### Try it
Using the listing below, retype exactly the lines starting at the one with "Special projects (512, 13)" and ending at the one with "Home (49, 105)", and include both.

### Supplied material
-*-

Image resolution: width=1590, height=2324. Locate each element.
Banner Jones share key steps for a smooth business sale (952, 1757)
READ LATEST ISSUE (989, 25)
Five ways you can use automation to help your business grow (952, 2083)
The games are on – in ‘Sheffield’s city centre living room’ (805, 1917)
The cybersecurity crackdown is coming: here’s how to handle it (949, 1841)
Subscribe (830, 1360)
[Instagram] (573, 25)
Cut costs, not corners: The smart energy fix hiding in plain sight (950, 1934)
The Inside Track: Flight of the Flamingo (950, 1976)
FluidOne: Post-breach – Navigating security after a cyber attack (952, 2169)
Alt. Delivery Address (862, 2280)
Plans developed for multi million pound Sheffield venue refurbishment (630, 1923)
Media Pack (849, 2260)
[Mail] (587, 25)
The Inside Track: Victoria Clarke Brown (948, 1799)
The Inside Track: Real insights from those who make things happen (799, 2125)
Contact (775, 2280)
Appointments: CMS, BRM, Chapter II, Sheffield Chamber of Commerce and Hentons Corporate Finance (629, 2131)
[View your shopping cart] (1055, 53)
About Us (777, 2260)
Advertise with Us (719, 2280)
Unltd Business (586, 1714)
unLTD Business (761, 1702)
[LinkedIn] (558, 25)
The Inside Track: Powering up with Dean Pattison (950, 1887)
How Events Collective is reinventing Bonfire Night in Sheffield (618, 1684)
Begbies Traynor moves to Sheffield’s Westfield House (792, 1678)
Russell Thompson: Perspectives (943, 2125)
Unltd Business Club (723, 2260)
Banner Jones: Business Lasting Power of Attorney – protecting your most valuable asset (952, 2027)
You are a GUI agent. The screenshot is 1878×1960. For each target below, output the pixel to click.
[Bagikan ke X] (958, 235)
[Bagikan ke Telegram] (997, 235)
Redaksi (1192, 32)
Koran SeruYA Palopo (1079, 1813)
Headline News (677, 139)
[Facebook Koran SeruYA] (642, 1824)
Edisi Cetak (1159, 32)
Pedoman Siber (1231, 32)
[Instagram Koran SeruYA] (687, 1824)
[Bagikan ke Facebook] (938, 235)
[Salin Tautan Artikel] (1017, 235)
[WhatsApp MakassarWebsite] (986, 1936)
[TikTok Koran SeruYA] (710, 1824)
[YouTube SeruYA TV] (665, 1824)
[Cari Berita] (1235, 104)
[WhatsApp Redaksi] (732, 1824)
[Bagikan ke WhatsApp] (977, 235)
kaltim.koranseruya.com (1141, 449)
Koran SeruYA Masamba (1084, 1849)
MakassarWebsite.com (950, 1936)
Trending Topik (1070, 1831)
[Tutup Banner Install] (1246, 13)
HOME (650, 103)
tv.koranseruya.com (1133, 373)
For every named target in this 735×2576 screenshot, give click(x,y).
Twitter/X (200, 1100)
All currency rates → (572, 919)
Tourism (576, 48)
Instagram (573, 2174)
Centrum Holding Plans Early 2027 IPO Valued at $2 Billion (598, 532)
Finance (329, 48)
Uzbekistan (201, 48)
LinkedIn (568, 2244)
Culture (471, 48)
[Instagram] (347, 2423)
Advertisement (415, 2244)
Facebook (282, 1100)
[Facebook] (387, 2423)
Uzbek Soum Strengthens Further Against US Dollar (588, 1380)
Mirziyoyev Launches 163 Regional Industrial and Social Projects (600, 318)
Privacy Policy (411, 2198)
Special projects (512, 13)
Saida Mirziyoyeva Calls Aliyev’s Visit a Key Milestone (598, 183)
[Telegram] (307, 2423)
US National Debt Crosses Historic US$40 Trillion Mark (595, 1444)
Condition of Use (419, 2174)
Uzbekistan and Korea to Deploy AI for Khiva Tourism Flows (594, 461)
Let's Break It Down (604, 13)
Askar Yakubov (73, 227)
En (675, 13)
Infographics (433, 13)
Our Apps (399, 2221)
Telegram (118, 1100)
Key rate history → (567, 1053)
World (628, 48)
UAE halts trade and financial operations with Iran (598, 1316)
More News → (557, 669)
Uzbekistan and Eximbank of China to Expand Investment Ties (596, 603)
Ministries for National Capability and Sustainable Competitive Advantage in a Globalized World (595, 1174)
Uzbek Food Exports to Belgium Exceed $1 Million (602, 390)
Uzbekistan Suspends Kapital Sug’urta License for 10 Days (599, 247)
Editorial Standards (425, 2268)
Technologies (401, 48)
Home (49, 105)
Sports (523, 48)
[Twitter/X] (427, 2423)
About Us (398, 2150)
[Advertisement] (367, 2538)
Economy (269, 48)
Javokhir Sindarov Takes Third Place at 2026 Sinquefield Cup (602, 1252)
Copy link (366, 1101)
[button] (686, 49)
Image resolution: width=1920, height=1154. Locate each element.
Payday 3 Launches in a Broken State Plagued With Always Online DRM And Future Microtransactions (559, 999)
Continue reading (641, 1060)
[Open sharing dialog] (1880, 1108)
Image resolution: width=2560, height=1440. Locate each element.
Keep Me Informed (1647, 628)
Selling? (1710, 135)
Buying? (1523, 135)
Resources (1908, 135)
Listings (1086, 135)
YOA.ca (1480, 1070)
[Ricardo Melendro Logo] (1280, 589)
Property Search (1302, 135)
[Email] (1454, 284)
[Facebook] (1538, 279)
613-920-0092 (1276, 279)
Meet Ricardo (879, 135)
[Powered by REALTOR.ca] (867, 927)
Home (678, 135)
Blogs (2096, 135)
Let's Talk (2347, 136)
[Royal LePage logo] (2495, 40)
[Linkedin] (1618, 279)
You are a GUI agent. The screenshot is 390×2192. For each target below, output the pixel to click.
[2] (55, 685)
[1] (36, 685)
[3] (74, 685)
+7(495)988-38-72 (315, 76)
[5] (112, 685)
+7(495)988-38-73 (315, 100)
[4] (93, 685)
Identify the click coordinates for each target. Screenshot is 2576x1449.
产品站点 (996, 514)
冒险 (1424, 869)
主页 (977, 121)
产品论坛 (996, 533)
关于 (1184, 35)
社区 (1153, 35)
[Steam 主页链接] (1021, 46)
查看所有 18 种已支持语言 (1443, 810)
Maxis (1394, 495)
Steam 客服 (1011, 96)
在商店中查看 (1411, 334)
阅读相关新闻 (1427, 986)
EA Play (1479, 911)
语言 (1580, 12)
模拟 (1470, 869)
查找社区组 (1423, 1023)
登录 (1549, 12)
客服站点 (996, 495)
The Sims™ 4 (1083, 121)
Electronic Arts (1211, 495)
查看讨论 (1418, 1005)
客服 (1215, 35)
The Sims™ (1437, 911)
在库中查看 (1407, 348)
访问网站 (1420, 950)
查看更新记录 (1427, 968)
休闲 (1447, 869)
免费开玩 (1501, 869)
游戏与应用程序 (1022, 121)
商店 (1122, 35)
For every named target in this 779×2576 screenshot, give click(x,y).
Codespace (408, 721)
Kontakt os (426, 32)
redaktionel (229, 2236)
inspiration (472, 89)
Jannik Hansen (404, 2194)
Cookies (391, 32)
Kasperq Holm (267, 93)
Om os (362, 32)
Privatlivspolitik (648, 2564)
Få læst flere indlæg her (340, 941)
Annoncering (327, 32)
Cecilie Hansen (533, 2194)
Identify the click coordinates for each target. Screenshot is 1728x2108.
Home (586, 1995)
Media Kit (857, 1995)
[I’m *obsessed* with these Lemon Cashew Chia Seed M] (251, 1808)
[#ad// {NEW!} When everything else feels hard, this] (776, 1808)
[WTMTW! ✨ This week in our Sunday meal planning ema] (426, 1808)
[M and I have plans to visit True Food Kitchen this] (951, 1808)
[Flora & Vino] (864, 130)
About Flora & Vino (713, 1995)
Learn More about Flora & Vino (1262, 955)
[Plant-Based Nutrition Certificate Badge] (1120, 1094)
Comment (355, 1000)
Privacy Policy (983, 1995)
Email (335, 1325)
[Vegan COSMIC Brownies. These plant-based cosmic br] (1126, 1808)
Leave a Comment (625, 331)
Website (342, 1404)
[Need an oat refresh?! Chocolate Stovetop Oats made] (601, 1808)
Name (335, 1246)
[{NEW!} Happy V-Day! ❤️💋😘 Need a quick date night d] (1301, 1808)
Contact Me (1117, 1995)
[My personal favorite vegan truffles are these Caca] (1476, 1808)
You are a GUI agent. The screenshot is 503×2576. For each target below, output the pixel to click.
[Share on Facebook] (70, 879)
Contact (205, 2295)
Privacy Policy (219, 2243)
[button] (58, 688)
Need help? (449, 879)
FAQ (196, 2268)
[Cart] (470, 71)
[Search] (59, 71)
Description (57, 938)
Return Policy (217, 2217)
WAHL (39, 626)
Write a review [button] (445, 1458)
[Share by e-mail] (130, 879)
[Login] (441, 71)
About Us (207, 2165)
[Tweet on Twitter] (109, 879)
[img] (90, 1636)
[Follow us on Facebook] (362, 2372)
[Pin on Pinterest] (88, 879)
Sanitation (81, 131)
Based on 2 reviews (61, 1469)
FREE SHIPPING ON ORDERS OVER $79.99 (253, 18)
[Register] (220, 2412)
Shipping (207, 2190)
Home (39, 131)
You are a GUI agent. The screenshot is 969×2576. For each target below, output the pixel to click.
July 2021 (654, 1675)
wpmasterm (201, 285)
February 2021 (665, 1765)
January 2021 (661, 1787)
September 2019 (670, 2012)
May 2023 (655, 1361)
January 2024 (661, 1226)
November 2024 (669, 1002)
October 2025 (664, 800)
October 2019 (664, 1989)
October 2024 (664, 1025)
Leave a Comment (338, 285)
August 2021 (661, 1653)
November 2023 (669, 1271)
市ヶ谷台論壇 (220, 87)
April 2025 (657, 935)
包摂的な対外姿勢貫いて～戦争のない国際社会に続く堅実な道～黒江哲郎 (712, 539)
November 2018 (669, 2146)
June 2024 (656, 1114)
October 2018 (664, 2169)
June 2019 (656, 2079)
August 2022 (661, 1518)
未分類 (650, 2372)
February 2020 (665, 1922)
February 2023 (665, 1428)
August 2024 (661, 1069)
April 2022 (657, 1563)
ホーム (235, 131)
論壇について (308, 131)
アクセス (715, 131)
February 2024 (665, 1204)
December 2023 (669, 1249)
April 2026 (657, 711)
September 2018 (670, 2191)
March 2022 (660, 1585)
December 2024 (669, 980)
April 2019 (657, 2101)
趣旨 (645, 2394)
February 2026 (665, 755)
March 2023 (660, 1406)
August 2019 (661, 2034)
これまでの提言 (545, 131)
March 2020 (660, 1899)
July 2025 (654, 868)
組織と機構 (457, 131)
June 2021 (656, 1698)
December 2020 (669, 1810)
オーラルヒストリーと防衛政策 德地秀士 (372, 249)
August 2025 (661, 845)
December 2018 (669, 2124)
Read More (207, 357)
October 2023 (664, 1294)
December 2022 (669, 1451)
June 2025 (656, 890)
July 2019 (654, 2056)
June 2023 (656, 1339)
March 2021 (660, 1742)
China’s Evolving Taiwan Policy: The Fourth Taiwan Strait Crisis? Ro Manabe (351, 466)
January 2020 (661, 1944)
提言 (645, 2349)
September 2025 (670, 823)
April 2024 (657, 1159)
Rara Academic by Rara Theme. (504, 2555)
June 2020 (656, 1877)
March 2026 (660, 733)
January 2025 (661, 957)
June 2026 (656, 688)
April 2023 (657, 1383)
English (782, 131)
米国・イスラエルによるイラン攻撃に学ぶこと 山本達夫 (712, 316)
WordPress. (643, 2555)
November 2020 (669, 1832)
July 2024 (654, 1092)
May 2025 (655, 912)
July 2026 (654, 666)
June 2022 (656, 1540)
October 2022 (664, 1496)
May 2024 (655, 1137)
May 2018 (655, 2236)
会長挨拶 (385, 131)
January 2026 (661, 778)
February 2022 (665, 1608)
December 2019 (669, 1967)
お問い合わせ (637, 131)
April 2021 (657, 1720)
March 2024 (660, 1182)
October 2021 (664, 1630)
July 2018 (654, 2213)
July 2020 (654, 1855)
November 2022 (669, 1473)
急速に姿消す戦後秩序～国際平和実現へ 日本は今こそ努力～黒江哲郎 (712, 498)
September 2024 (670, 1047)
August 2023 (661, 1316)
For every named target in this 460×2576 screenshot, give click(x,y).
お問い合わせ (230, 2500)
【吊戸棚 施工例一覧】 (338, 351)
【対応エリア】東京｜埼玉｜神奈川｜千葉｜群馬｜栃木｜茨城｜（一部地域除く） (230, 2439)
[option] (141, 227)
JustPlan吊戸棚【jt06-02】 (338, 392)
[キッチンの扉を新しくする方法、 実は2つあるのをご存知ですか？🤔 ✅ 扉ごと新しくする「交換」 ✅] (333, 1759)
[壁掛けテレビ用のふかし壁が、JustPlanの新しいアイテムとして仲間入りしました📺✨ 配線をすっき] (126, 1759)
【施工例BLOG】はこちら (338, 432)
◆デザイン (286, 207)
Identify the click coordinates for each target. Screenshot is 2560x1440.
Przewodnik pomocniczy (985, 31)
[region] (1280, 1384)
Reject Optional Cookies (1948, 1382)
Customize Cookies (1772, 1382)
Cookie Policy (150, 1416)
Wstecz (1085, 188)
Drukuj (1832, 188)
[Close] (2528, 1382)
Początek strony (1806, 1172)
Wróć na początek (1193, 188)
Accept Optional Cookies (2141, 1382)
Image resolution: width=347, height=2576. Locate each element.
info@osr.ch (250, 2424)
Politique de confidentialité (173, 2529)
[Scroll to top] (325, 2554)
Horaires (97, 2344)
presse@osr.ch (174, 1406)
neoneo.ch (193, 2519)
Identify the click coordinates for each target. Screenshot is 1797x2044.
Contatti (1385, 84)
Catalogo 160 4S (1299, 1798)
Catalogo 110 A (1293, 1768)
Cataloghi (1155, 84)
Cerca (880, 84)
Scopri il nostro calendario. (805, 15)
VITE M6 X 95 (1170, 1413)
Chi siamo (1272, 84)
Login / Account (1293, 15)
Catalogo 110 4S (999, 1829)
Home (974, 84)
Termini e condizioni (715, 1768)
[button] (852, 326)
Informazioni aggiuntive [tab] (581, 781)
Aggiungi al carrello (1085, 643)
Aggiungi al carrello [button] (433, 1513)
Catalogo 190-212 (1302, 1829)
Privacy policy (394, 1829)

-*-

### Exercise output
Special projects (512, 13)
Saida Mirziyoyeva Calls Aliyev’s Visit a Key Milestone (598, 183)
[Telegram] (307, 2423)
US National Debt Crosses Historic US$40 Trillion Mark (595, 1444)
Condition of Use (419, 2174)
Uzbekistan and Korea to Deploy AI for Khiva Tourism Flows (594, 461)
Let's Break It Down (604, 13)
Askar Yakubov (73, 227)
En (675, 13)
Infographics (433, 13)
Our Apps (399, 2221)
Telegram (118, 1100)
Key rate history → (567, 1053)
World (628, 48)
UAE halts trade and financial operations with Iran (598, 1316)
More News → (557, 669)
Uzbekistan and Eximbank of China to Expand Investment Ties (596, 603)
Ministries for National Capability and Sustainable Competitive Advantage in a Globalized World (595, 1174)
Uzbek Food Exports to Belgium Exceed $1 Million (602, 390)
Uzbekistan Suspends Kapital Sug’urta License for 10 Days (599, 247)
Editorial Standards (425, 2268)
Technologies (401, 48)
Home (49, 105)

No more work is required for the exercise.